Gentry has developed a way to periodically clean the data to enable such a system to self-correct and be fully homomorphic. However, using it requires the system to be capable of a certain number of operations, currently beyond Smart's implementation. Gentry and his IBM colleague Shai Halevi have been experimenting with their own variant of Smart's approach, he says, and should announce results of their improvements to it later in the summer.

At the moment, Smart is adjusting the system's parameters to find out what works best. "For example, generating the keys was very slow; now we can do that better," he says. "It's like tuning a racing car; you tweak the engine and discover the tires need adjusting."

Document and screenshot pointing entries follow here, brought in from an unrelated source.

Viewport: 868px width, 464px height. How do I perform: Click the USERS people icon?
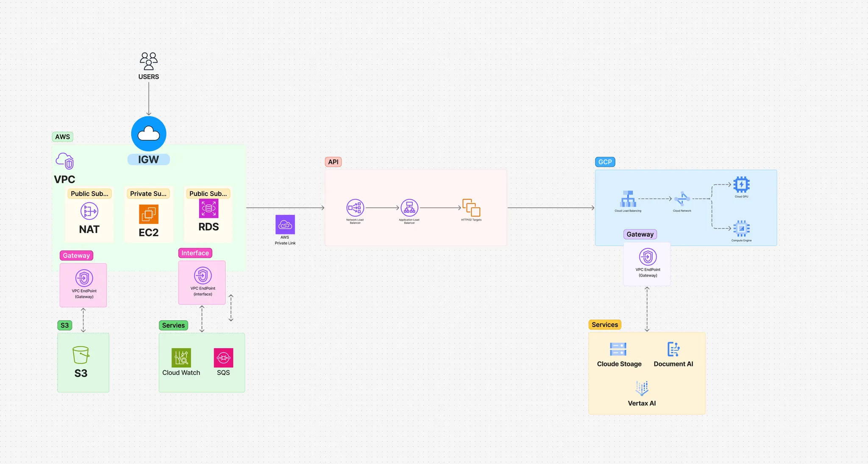pos(149,61)
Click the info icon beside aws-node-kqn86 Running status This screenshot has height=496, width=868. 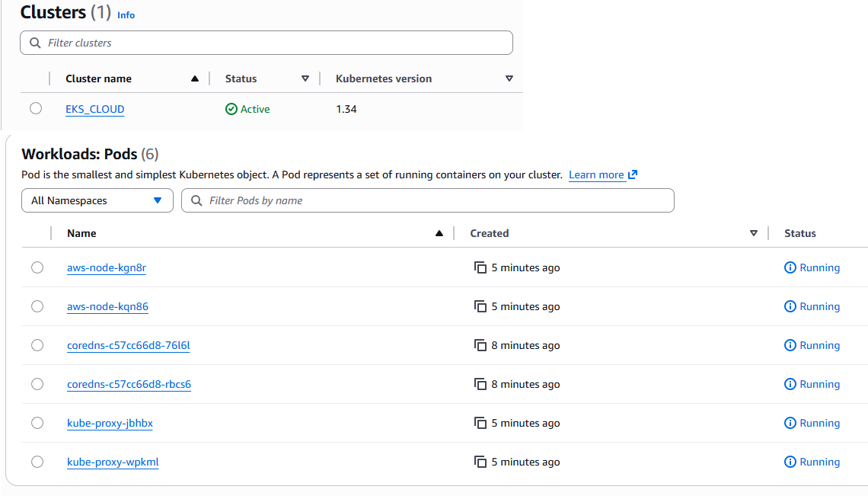(x=790, y=306)
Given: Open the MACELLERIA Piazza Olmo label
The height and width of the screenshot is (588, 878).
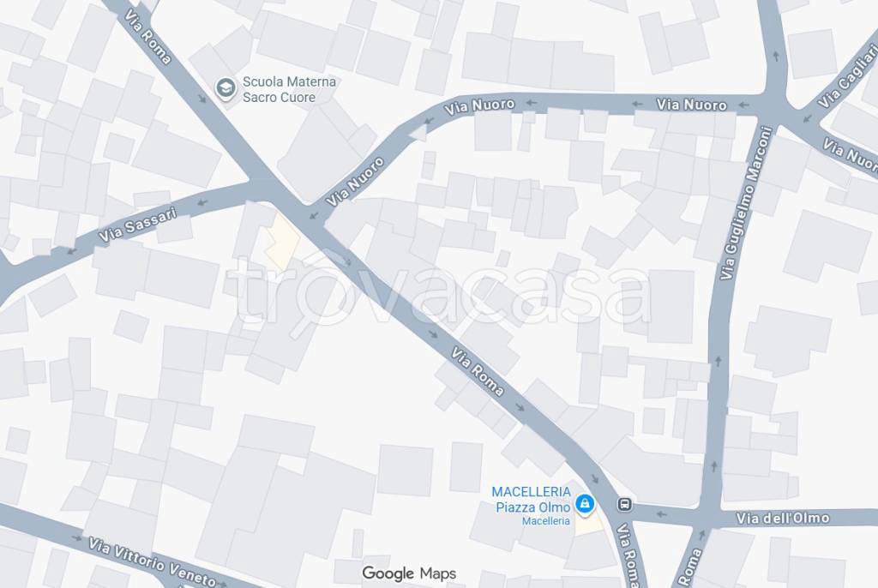Looking at the screenshot, I should pyautogui.click(x=531, y=500).
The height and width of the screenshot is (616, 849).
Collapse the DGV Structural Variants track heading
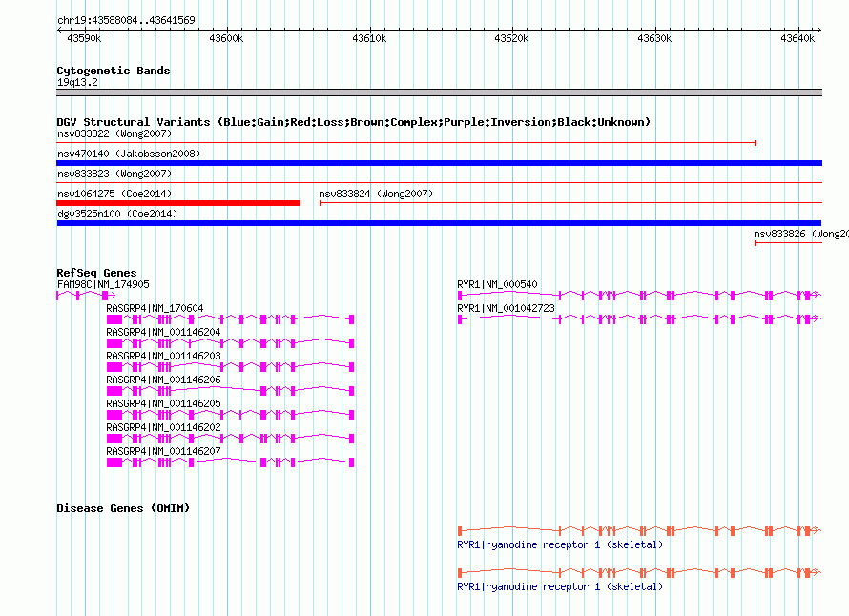coord(353,122)
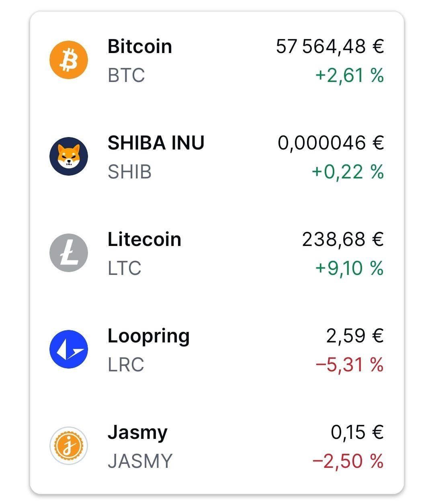434x504 pixels.
Task: Tap the LTC ticker label
Action: coord(125,268)
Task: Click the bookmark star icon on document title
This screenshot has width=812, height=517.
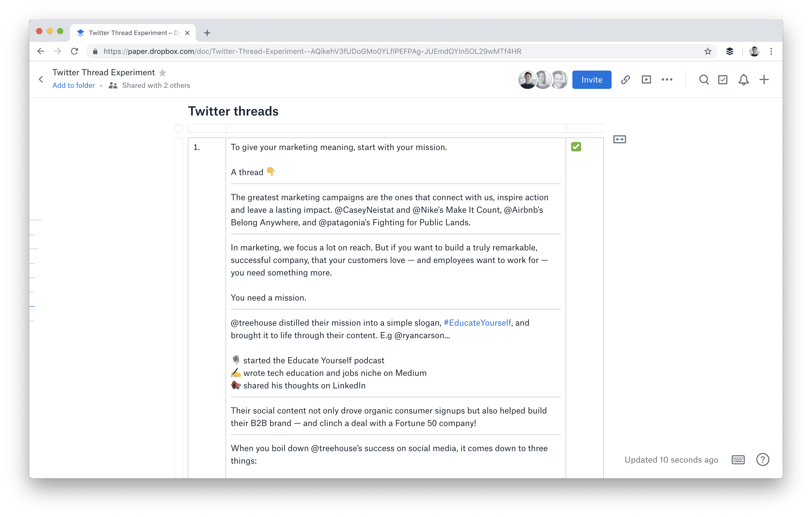Action: pyautogui.click(x=163, y=72)
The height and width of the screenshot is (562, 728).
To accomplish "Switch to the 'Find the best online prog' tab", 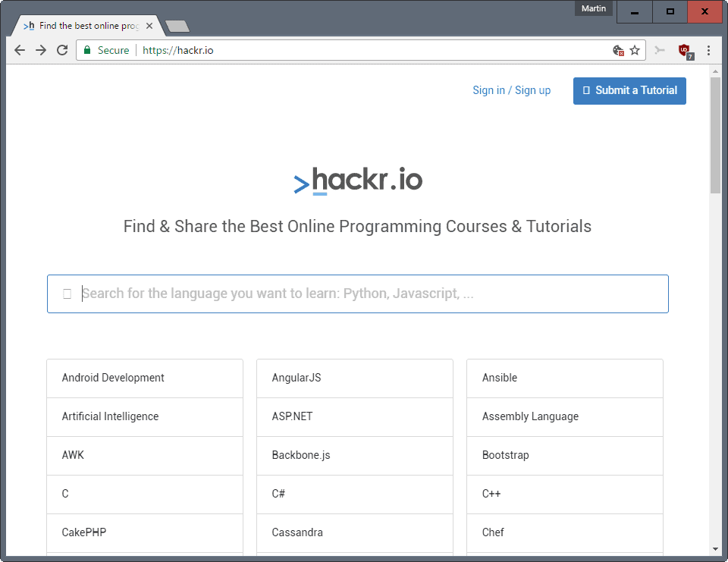I will [x=83, y=24].
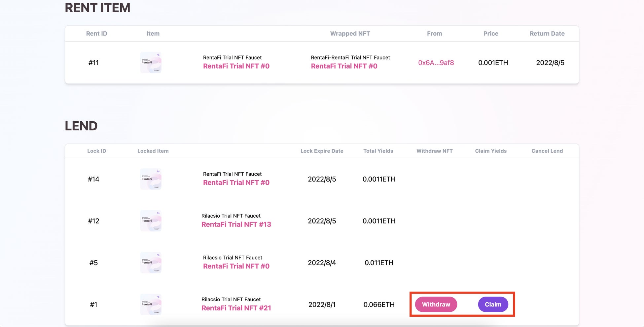
Task: Click the NFT thumbnail for Lock #5
Action: 151,263
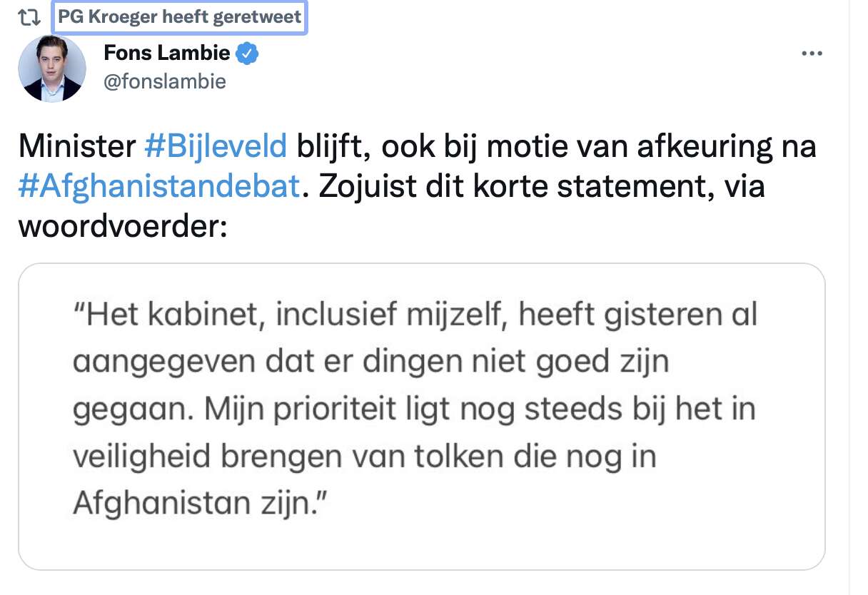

Predicting when that tuning will result in a technique ready for practical use is still impossible, says Smart, "but it will now run, and for people to be actually playing with a completely new method within one year of it first being presented is incredibly fast for cryptography." By contrast, he points out, a technique known as elliptic curve cryptography that is now used to secure mobile devices like the BlackBerry was first presented in 1985 but not implemented practically until around five years later.

Eleanor Rieffel, a senior research scientist at FX Palo Alto Laboratory, a research center at Fuji Xerox, agrees. "It has progressed fast, but because it's such a new area nobody really knows what route to take," she says. "These early implementations will let people experiment and try out ideas."

Meanwhile, despite the uncertainty over the idea's future development, interest from the IT world in any progress will remain high, says Rieffel. "There's more and more interest in being able to store data offsite with another company, or at a different site within a company, so this has a lot of attractions." It may even be that more powerful, but still limited implementations find use for specific applications, she adds.